Monday, March 28, 2016 - 5:30pm to 6:30pm
Davis Auditorium, 412 CEPSR, Schapiro Center
530 West 120th Street
New York, NY 10027
United States

I3 Data Science Innovation Seminar

Jake Hofman, Senior Researcher
Microsoft Research

How Predictable is Information Diffusion?

How does information spread in online social networks and how predictable are online diffusion events? Despite a great deal of existing research on modeling information diffusion and predicting success in social systems, these questions have remained largely unanswered for a variety of reasons, ranging from the inability to observe most word-of-mouth communication to difficulties in precisely and consistently formalizing different notions of success. This talk will attempt to clarify these issues through an empirical analysis of billions of diffusion events under one simple but unified framework.
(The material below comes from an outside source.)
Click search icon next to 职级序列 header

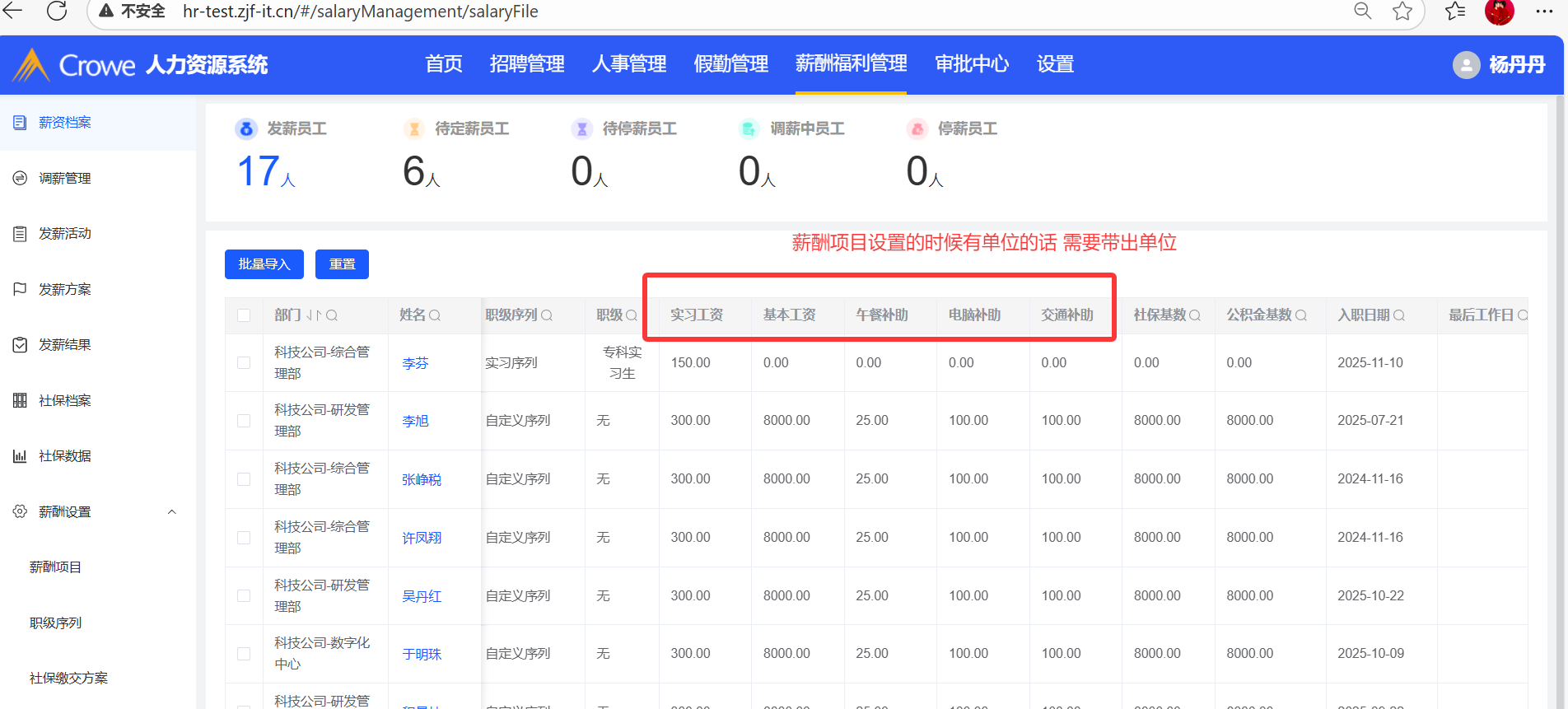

We will show that despite stable regularities in aggregate diffusion patterns, it remains surprisingly difficult to predict the success of any particular individual or piece of content in an online social network, with our best performing models explaining only half of the empirical variance in outcomes. We conclude by exploring this limit theoretically through a series of simulations that suggest that it is the diffusion process itself, rather than our ability to estimate or model it, that is responsible for this unpredictability.

Speaker(s): 

Jake Hofman

Jake Hofman

Jake Hofman is a Senior Researcher at Microsoft Research in New York City, where his work in computational social science involves applications of statistics and machine learning to large-scale social data. Prior to joining Microsoft, he was a member of the Microeconomics and Social Systems group at Yahoo! Research. Jake is also an Adjunct Assistant Professor of Applied Mathematics at Columbia University, where he has designed and taught classes on a number of topics ranging from biological physics to applied machine learning. He holds a B.S.